> TASK DIRECTIONS
Collect every line of the records below that contains the string "Identify", treating uppercase and lowercase letters as distinct.

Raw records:
## START

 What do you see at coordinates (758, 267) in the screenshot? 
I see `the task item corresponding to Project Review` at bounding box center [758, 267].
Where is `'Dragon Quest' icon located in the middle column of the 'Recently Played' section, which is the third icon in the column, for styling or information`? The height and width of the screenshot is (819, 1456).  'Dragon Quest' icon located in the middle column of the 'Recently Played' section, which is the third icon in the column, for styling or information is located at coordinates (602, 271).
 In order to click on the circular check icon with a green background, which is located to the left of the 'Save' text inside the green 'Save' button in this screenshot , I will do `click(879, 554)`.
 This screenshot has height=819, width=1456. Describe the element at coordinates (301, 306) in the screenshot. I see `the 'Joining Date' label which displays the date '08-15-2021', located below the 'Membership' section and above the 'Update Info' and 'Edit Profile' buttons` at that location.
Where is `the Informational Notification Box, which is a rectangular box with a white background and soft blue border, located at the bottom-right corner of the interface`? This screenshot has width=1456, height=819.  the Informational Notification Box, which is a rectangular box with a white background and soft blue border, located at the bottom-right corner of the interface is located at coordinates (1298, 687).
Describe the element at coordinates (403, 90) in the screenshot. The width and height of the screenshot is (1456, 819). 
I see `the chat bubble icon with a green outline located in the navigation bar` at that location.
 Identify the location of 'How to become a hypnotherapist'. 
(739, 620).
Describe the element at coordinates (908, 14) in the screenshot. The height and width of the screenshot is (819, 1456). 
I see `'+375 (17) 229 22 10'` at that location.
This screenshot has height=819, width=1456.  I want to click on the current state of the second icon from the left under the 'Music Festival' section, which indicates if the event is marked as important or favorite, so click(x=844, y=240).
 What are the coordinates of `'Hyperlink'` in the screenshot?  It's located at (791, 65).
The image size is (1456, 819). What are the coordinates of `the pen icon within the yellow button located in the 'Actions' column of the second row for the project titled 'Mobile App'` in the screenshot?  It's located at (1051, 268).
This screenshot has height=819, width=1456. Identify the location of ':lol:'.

## END

> TASK OUTPUT
 Identify the location of 'How to become a hypnotherapist'. 
This screenshot has height=819, width=1456. Identify the location of ':lol:'.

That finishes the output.